The Fourteenth Amendment

Thus the Fourteenth Amendment stopped short of the extension of the suffrage to negroes—a subject which many Republicans were still afraid to touch directly. But by implication it punished the States denying that extension by reducing the basis of representation; it excluded from office, unless relieved of the disability by a two-thirds vote of Congress, the most influential class of those who had taken an active part in the rebellion; and it safeguarded the public debt. With only one of its provisions serious fault could be found;—not with that which guaranteed to the freedmen the essential civil rights of free men, nor with that which excluded the freedmen from the basis of representation—so long as they were not permitted to vote. Only the advocates of negro suffrage might logically have objected to this clause; inasmuch as it by implication recognized the right of a State to exclude the colored people from the suffrage if the State paid a certain penalty for such exclusion. Neither could the clause safeguarding the public debt and prohibiting the payment of debts incurred in aid of the rebellion be objected to. The really exceptionable provision was that which excluded so large a class of Southern men from public office, and just that class with which a friendly understanding was most desirable. The provision that their disqualification could be removed by a two-thirds vote in each House of Congress mended the mischief thus done a little, but not enough for the public good.

It was not expressly enacted, but it was generally understood, that those of the States lately in rebellion, which ratified the Fourteenth Amendment, would thereby qualify themselves for full restoration in the Union. Tennessee, where a faction of the Union party hostile to President Johnson had gained the ascendency, did so, and was accordingly fully restored by the admission to their seats in Congress of its Senators and Representatives. The full restoration of the other late rebel States would probably have been expedited in the same way, had they followed the example of Tennessee. But President Johnson, as became publicly known in one or two instances, obstinately dissuaded them from doing so, and the fight went on. He also vetoed a second Freedmen's Bureau bill in which some of the provisions he had objected to in his veto of the first were remedied. But things had now come to such a pass between Congress and the President that his veto messages were hardly considered worth listening to, but were promptly overruled almost without debate by two-thirds votes in each House.

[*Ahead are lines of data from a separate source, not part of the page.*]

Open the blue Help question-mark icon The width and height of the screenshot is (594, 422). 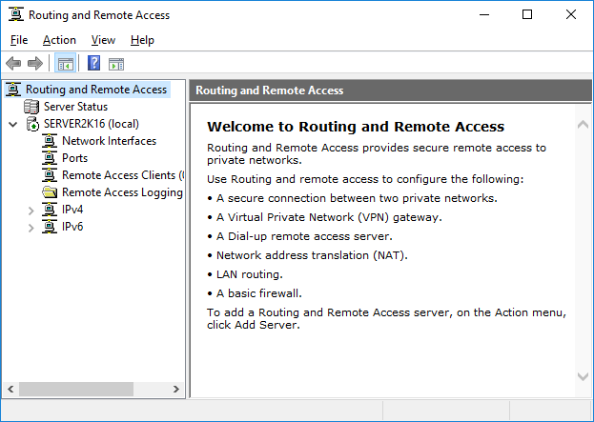click(93, 63)
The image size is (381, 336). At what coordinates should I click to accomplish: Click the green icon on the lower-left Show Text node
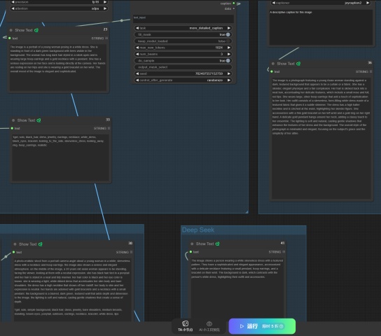click(41, 244)
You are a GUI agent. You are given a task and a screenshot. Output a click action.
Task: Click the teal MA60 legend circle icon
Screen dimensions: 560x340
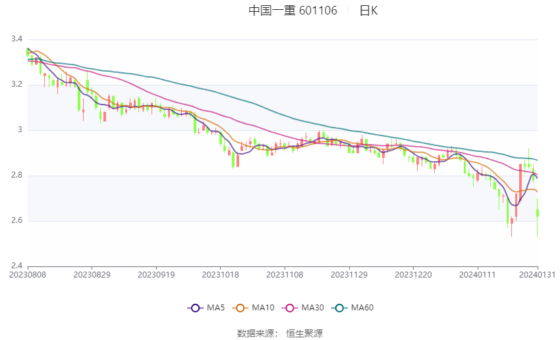[x=339, y=308]
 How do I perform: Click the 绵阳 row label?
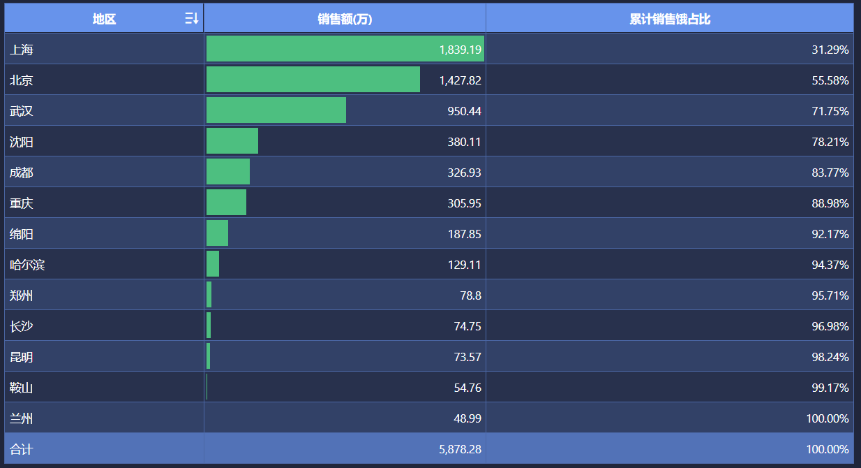(x=22, y=234)
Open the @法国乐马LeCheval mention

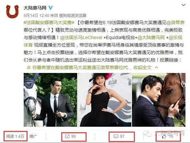tap(81, 37)
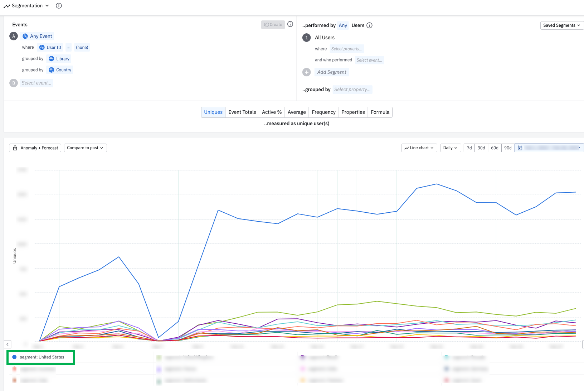Click the Create button
The image size is (584, 391).
click(273, 25)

A Campaign to Destroy a President

Under such circumstances the Congressional election of 1866 came on. The people were to pronounce judgment between the President and Congress. The great quarrel had created excitement so intense as to affect men's balance of mind. About the time of the assembling of Congress Mr. Preston King of New York (the same rotund gentleman with whom, in the National Convention of 1860, I conducted Mr. Ashmun to the chair), who had been a Senator of the United States and had been appointed Collector of Customs by President Johnson, committed suicide by jumping into the North River from a ferry-boat. He had been a Republican of the radical type, and when he took the office he supposed the President to be of the same mind; but Mr. Johnson's course distressed him so much that he became melancholy; his brain gave way, and he sought relief in death. Another suicide which greatly startled the country a few months later, that of Senator Lane of Kansas, was attributed to a similar cause. "Jim" Lane had been one of the most famous free-State fighters in Kansas Territory. Since then he was ranked among the extreme anti-slavery men and as a Senator he was counted upon as a firm opponent of President Johnson's policy. To the astonishment of everybody he voted against the Civil Rights bill. This somewhat mysterious change of front, which nobody seemed able satisfactorily to explain, cost him his confidential intercourse with his former associates in the Senate, and brought upon him stinging manifestations of disapproval from his constituents. He was reported to have expressed profound repentance of what he had done and finally made away with himself as one lost to hope. He was still in the full vigor of manhood—only fifty-one years old—when he sought the grave.